R1, R2 and C1 change the compensation values.... how can I change these values in spice? I think it has something to do with the (+)node and (-)node values in Spice.... but they dont seem to change the value of the component next to it.

! Compensation components

component____(+)node___(-)node___value
R1__________3________1________16
C1__________3________1________0.47uF

! Pre-compensation load
R2__________3________0________16

Which one(s) of these should be changed?

BTW: How much compensation should be used? I think the graph you showed me before was for a two inch driver, which needs more compensation. I will probably do some ear tests as well in case it is too much/little compensation, so I can change it, which is why I need to know how to use Spice for this :-)

Any ideas?

Thanks!
Adrian

First, what model did you load? Second, did you try "AC Analysis?" If so, it will ask number of points, start frequency and end frequency. The defaults of 1000, 10 and 20000 are fine. Click "Run." Then you will be told to pick variables to plot. Choose v(1) voltage and v(6) voltage if you are running the π two-way crossover models. Also select "Magnitude" and "DB Scale" checkboxes.
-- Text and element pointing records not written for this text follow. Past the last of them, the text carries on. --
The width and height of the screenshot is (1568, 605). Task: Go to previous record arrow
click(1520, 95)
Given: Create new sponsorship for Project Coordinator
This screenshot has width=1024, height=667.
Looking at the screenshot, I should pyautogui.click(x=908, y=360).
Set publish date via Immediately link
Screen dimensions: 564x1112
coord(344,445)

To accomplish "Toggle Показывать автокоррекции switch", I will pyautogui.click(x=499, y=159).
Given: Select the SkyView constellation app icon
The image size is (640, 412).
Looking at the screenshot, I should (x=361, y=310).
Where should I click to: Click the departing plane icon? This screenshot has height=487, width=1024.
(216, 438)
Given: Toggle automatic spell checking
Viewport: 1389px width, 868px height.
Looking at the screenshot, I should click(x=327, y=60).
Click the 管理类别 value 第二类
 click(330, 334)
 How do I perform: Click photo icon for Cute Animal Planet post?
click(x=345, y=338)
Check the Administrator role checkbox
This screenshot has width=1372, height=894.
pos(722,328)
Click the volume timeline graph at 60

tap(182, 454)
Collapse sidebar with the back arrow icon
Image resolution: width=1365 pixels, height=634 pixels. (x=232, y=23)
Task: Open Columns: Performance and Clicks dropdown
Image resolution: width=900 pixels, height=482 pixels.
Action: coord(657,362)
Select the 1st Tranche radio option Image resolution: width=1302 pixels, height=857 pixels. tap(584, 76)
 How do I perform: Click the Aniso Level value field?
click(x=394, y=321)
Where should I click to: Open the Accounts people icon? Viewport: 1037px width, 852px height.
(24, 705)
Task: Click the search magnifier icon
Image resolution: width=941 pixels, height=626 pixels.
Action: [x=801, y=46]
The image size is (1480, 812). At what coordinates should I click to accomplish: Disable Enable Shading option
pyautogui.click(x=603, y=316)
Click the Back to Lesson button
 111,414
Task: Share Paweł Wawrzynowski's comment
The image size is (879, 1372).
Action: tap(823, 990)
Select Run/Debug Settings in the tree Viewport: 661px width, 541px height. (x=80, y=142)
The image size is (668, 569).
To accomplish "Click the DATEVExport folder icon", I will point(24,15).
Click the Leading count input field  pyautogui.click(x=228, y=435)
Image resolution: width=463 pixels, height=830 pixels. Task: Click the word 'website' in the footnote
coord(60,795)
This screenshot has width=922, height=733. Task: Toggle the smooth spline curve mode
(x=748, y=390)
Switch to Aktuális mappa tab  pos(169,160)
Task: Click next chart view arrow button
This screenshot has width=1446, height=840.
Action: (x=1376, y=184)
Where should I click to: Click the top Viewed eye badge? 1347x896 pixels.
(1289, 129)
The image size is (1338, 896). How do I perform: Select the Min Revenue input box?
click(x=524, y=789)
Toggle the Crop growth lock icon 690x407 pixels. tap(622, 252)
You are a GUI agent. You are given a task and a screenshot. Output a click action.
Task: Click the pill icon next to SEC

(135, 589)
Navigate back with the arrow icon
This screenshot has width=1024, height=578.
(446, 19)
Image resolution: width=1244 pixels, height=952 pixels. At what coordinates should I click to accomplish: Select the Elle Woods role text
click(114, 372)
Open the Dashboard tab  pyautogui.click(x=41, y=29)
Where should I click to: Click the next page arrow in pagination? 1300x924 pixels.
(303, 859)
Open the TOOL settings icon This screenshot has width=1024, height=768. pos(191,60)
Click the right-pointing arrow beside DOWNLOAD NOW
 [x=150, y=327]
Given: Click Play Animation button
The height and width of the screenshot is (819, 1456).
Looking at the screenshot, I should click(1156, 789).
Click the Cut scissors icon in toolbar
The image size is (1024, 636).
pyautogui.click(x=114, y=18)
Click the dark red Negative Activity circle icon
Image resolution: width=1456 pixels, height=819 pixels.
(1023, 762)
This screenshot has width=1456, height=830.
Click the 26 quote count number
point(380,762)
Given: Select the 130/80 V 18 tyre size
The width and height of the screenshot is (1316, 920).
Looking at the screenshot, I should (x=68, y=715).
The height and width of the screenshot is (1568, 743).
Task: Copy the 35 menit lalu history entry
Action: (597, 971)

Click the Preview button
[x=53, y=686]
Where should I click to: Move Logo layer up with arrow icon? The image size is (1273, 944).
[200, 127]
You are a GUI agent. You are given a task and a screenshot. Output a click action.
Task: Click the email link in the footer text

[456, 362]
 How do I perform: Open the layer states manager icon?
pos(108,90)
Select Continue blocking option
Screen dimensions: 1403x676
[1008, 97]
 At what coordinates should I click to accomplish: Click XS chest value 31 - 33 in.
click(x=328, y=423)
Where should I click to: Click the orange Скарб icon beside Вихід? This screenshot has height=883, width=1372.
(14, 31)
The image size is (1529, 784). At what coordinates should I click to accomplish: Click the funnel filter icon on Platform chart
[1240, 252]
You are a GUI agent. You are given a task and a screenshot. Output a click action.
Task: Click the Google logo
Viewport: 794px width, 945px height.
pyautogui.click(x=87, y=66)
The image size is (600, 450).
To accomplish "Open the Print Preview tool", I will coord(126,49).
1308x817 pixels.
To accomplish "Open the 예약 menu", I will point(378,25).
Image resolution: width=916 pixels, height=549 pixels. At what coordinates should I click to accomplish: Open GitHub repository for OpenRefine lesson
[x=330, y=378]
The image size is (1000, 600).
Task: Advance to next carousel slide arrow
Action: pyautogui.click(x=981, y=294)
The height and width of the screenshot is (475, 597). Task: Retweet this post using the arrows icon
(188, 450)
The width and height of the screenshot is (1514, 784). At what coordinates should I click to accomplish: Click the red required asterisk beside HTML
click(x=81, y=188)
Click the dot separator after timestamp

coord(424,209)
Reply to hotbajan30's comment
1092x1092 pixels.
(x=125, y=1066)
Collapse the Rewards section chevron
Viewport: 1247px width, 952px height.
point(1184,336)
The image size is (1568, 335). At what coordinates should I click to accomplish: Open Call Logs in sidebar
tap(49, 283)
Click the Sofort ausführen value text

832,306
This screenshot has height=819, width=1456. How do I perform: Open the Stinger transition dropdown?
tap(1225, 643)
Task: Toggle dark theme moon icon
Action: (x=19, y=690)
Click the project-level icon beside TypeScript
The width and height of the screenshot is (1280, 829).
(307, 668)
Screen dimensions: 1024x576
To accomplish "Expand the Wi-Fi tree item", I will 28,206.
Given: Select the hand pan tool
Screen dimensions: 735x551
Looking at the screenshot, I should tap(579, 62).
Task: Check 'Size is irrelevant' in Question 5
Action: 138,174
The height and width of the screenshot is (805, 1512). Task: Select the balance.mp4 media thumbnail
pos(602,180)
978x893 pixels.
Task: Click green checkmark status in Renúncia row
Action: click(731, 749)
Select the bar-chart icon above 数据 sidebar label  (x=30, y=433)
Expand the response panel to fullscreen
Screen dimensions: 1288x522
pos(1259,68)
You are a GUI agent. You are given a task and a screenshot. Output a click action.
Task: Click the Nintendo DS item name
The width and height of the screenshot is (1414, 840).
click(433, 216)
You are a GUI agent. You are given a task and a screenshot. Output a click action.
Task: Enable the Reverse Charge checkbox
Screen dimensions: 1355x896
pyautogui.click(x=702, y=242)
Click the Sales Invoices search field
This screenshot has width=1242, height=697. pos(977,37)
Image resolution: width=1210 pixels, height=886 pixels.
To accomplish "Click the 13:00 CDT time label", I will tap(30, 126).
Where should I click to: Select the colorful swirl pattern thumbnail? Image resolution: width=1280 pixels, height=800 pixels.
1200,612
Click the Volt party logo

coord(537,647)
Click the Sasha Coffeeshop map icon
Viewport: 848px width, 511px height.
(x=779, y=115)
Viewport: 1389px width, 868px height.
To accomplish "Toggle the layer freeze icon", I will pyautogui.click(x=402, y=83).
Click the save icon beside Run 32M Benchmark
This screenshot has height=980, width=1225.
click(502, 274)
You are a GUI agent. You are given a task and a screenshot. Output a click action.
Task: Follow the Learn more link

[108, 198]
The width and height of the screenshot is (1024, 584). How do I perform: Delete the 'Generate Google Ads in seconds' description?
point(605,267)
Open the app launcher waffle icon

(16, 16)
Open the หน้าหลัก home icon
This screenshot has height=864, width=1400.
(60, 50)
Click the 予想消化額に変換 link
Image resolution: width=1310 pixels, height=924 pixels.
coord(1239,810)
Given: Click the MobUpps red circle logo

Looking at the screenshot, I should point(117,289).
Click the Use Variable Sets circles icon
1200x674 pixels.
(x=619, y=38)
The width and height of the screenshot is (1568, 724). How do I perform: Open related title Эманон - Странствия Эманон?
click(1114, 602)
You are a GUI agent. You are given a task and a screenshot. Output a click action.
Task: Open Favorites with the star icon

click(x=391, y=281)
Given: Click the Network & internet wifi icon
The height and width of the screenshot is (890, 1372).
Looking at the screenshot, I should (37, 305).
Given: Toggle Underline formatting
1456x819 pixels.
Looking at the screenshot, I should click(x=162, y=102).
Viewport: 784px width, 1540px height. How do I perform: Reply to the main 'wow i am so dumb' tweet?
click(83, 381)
A grid will appear. Select "Format - X Axis" and check the values shown. The defaults are fine, being Minimum 0, Maximum 20000, Increment 5000, and Minor Tics 4. I like to select the checkbox to "display grid." Click "OK." Now select "Format - Y Axis" and check the values. The defaults are no good on this one, enter Minimum -50, Maximum 0, Increment 10, Minor Tics 4 and check "display grid."

You can click the little button that looks like a traffic light and it will start the simulation and show the response graph. When one is running, you can click exit to stop it and allow you to play with the variables. If you want to change a value of a part - like those used for R1, R2 and C1 - just change the number in the corresponding value field of the model description file.

I hope that gets you going. After you start getting some graphs, you'll probably catch on very fast. Don't hesitate to write back as you find more stuff you want to do, or things you want to know. And please be sure to post if you find something interesting too!

It works! YAHOO! I entered your 1KHz components as in the other post. It does have a peak at crossover frequency. I changed R2 from 20ohm to 14ohm, and the peak is gone :) Here is what the 1Khz xover looks like now:

Does it look alright? R1 is 12, C1 is 0.47uf, and R2 is 14ohm (or should this be kilo ohm? Its not stated in the editing part). It seems only 11db down at 1K xover freq, which is a bit less than the graph you posted in the other post on what the graph should look like.

Have you got any thoughts on this?

BTW: I am using 1" compression driver.

Thanks!
Adrian

Thanks :-)

Here is a graph of my compressiond driver taken from the P.Audio website:

As you can see at 15Khz, it is about 9db down, but at 20KHz, its way out to like 16 or 17db! Having the top end roll off a bit is supposed to sound better.... but I still think that its not going to be compensated enough using the 1KHz crossover with those settings (graph in last post). Maybe I should try to make it compensate more, but its pretty hard to do that just on the top bit. What do you think?

Thanks!
Adrian

Thanks!
Adrian

By the way, there is another rolloff point caused by voice coil inductance, generally around 16kHz to 18kHz on modern 1" exit drivers. This begins a 12dB/octave slope. The front chamber forms a third pole, usually also around 16kHz to 18kHz, so response drops like a rock above that. You can expect nice flat response up to 16kHz or 18kHz or so using 6dB/octave augmentation, but when inductance and front chamber rolloffs come in, that marks the end of usable response.

I ordered a pair of P.Audio PA-D45's today... they are supposed to be really good. Only AU$160 for the pair because of a really big clearout sale, they retail approx AU$220 each :-) I could not pass up the deal! Cant wait till they arrive!

Adrian